§ **TASK**
Copy out the listing lines verbatim, starting at the line that contains "has height=585, width=784." and ending with, and including, the line that contains "Identify the location of y-tick-label: -50.".

§ **SUPPLIED RECORDS**
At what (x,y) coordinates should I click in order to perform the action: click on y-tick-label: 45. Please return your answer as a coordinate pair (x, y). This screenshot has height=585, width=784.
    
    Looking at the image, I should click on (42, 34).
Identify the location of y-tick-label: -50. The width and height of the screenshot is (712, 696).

...

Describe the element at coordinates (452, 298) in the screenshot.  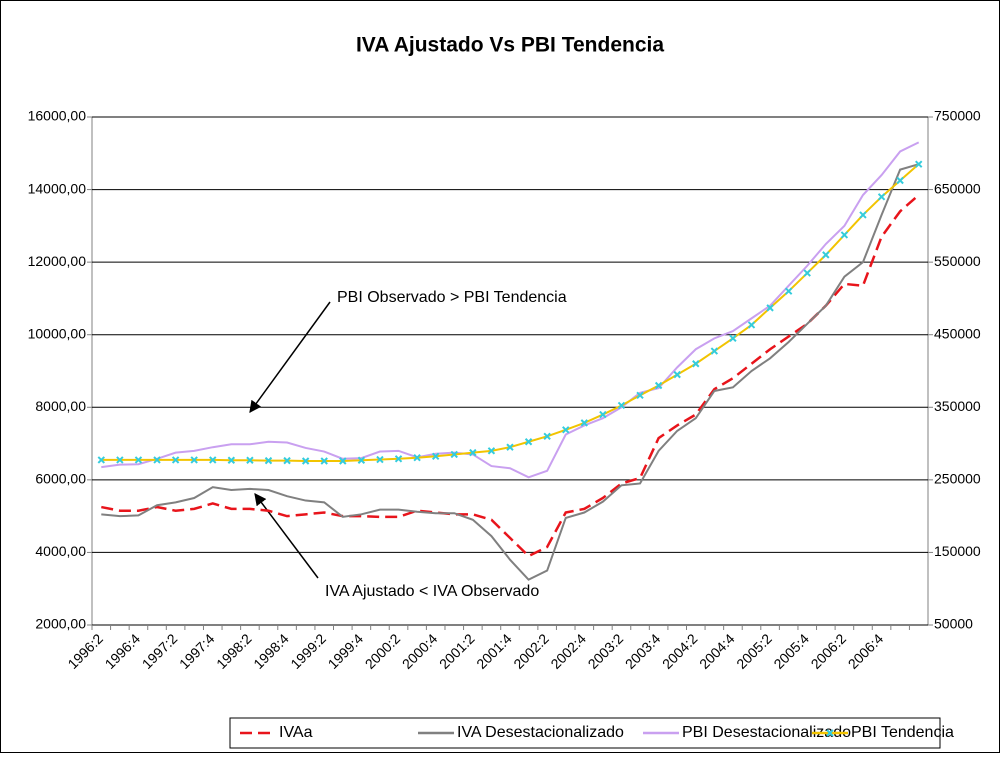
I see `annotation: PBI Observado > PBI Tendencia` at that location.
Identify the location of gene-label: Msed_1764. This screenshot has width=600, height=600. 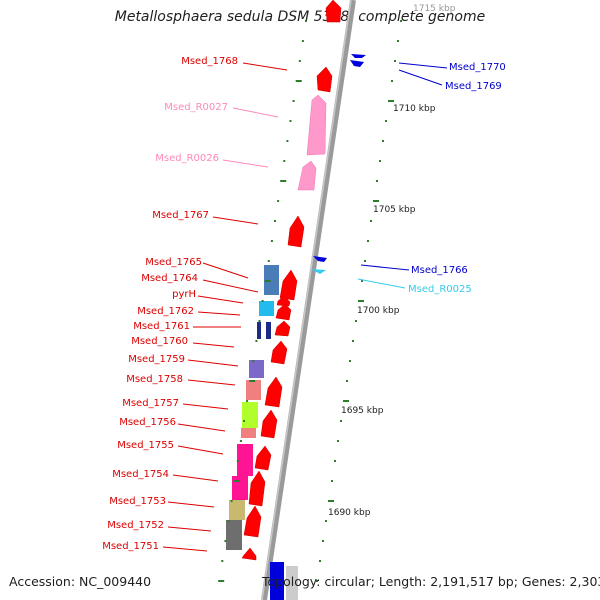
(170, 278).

==

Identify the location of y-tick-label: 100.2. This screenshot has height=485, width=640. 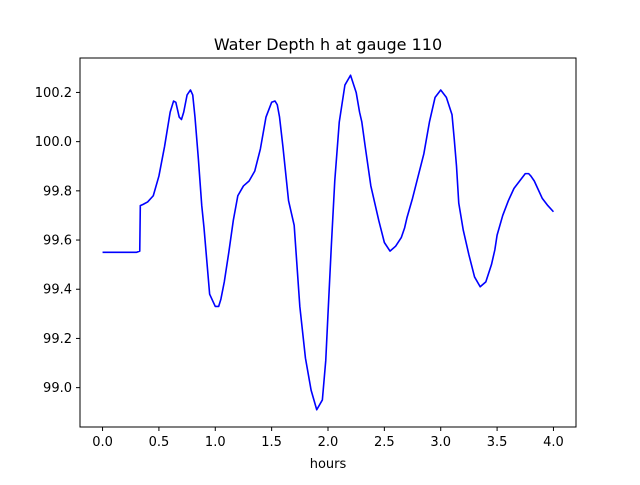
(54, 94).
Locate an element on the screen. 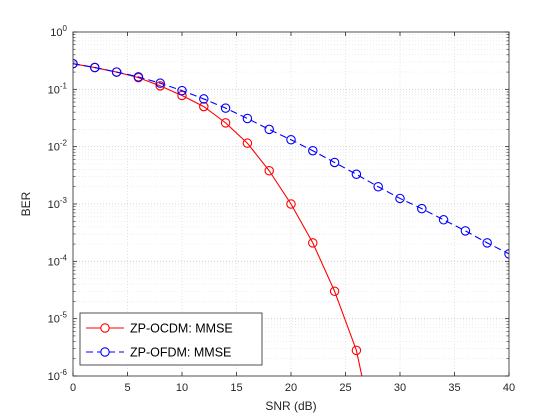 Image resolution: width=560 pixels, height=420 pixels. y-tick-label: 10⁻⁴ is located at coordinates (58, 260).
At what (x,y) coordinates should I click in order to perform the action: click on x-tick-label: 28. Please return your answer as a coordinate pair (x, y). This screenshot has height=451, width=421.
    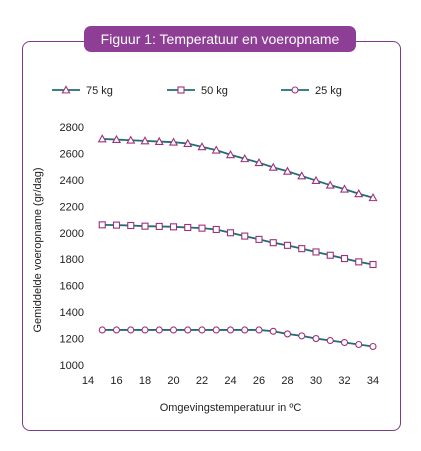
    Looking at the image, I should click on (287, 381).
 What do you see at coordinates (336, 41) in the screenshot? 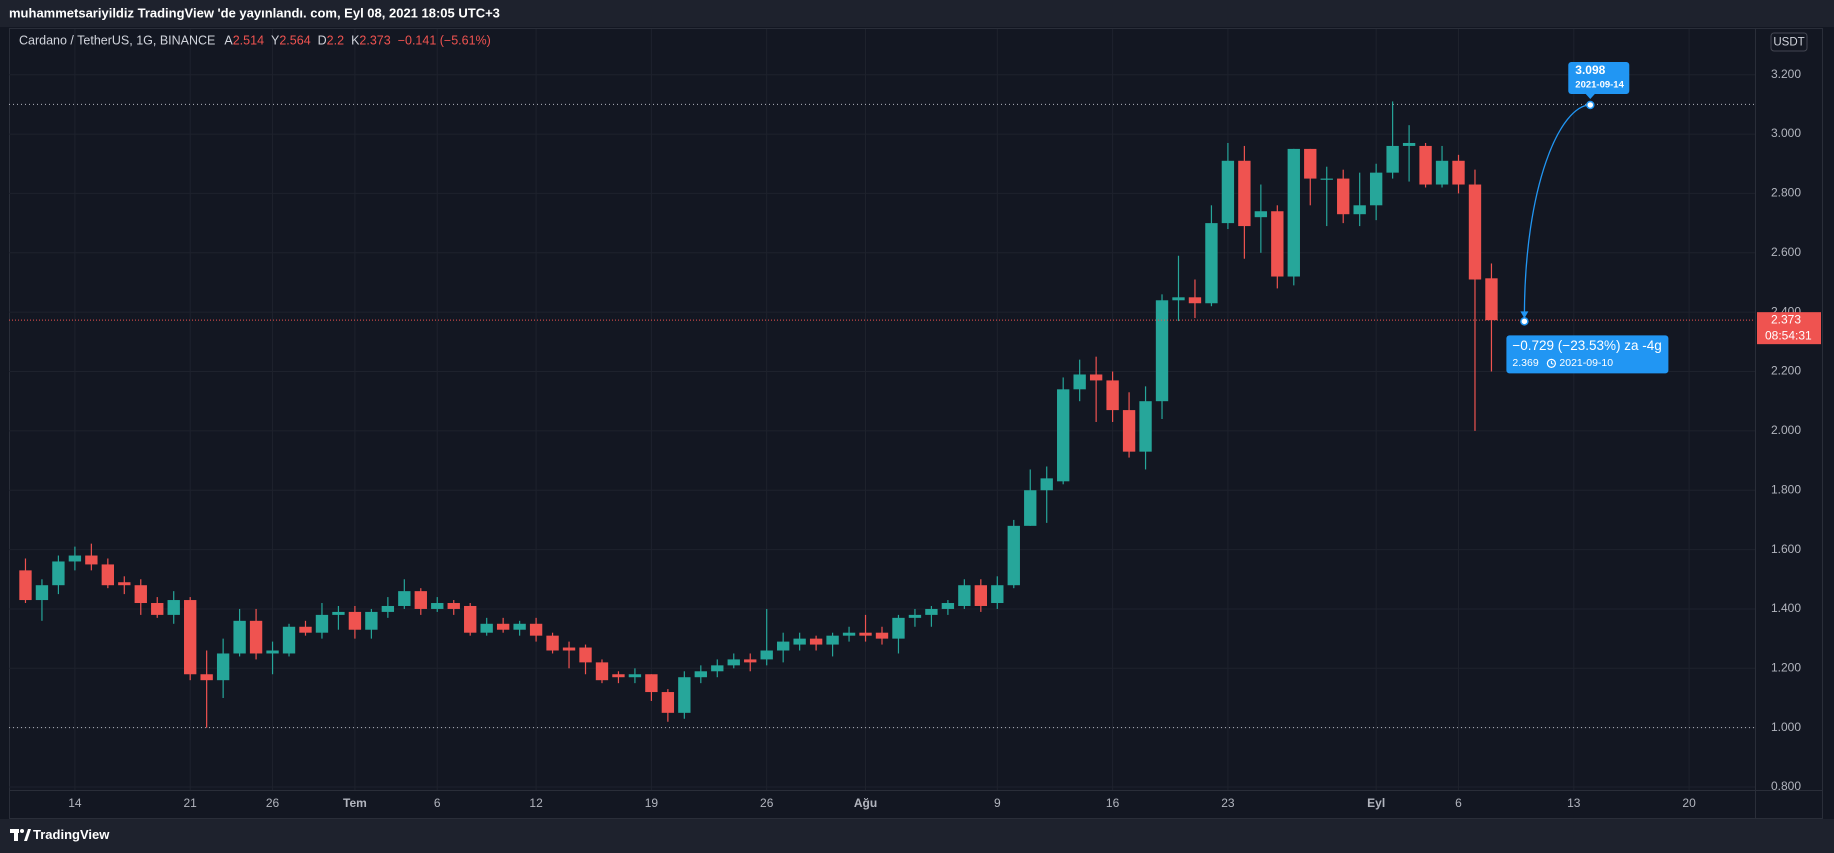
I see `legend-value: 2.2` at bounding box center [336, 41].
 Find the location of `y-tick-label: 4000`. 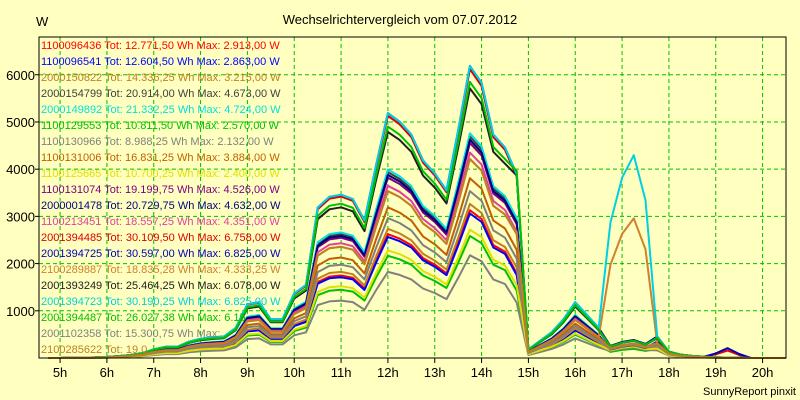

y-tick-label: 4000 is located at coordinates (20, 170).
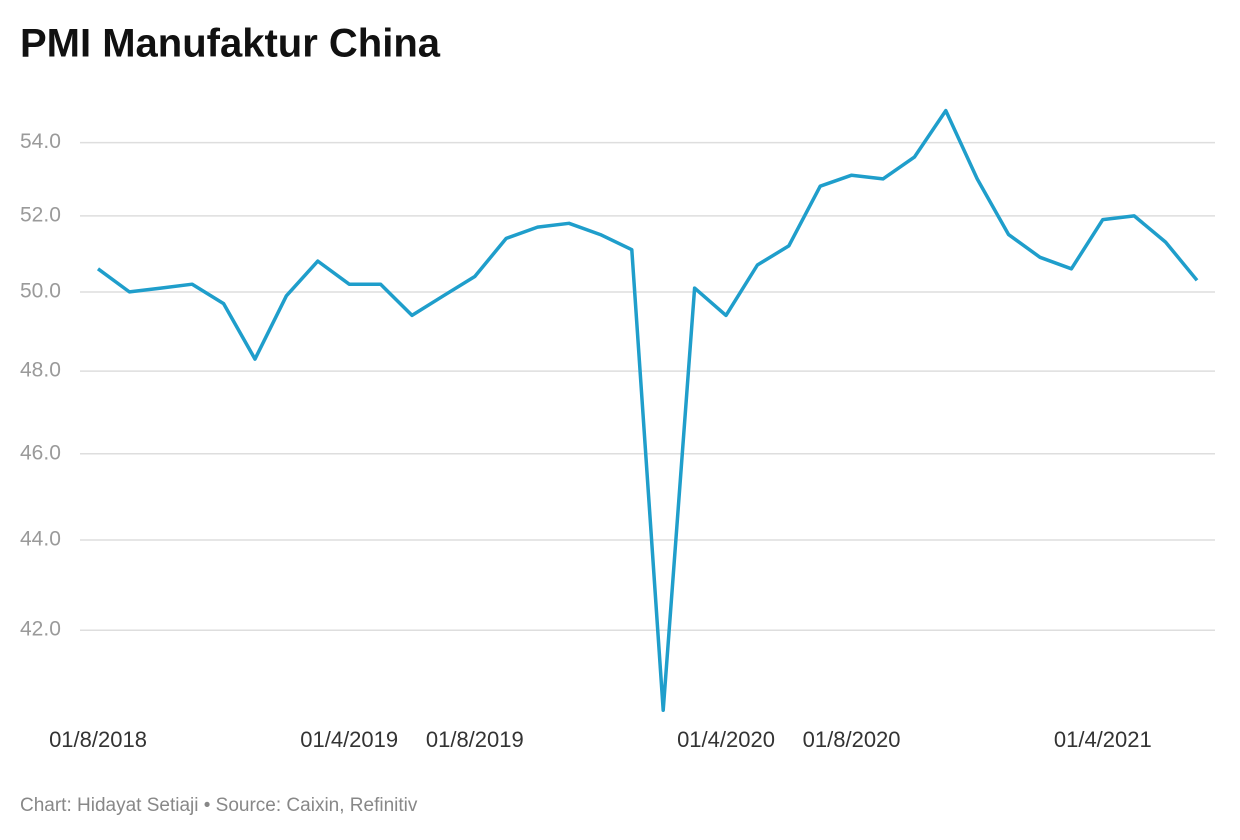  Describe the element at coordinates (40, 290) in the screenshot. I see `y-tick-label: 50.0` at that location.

§ **EXPECTED ANSWER**
At what (x,y) coordinates should I click in order to perform the action: click on y-tick-label: 45. Please return your answer as a coordinate pair (x, y). This screenshot has height=585, width=784.
    
    Looking at the image, I should click on (42, 34).
Identify the location of y-tick-label: -50. The width and height of the screenshot is (712, 696).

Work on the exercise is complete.